Re: CREATEROLE and role ownership hierarchies

Robert Haas <robertmhaas@gmail.com>

From: Robert Haas <robertmhaas@gmail.com>
To: Stephen Frost <sfrost@snowman.net>
Cc: Andrew Dunstan <andrew@dunslane.net>, "Bossart, Nathan" <bossartn@amazon.com>, Jeff Davis <pgsql@j-davis.com>, Joshua Brindle <joshua.brindle@crunchydata.com>, Mark Dilger <mark.dilger@enterprisedb.com>, PostgreSQL-development <pgsql-hackers@postgresql.org>, Shinya Kato <Shinya11.Kato@oss.nttdata.com>
Date: 2022-01-24T21:41:50Z
Lists: pgsql-hackers
On Mon, Jan 24, 2022 at 4:23 PM Stephen Frost <sfrost@snowman.net> wrote:
> The idea behind this patch is to enable creation and dropping of roles, which isn’t possible now without being effectively a superuser.
>
> Forcing owners to also implicitly have all rights of the roles they create is orthogonal to that and an unnecessary change.

I just took a look at the first email on this thread and it says this:

>>> These patches have been split off the now deprecated monolithic "Delegating superuser tasks to new security roles" thread at [1].

Therefore I think it is pretty clear that the goals of this patch set
include being able to delegate superuser tasks to new security roles.
And having those tasks be delegated but *work randomly differently* is
much less useful.

> I am not saying that we would explicitly set all cases to be noninherit or that we would even change the default away from what it is today, only that we should use the existing role system and it’s concept of inherit-vs-noninherit rather than throwing all of that away.

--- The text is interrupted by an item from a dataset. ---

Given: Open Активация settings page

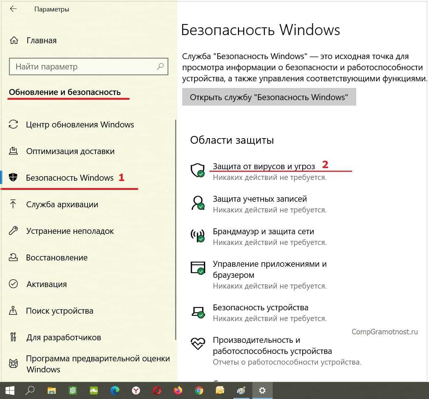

INHERIT vs. NOINHERIT is documented to control the behavior of role
*membership*. This patch is introducing a new concept of role
*ownership*. It's not self-evident that what applies to one case
should apply to the other.

> Further, being able to require a SET ROLE before running a given operation is certainly a benefit in much the same way that having a user have to sudo before running an operation is.

That's a reasonable point of view, but having things work similarly to
what happens for a superuser is ALSO a very big benefit. In my
opinion, in fact, it is a far larger benefit.

-- 
Robert Haas
EDB: http://www.enterprisedb.com



Commits

  1. Make role grant system more consistent with other privileges.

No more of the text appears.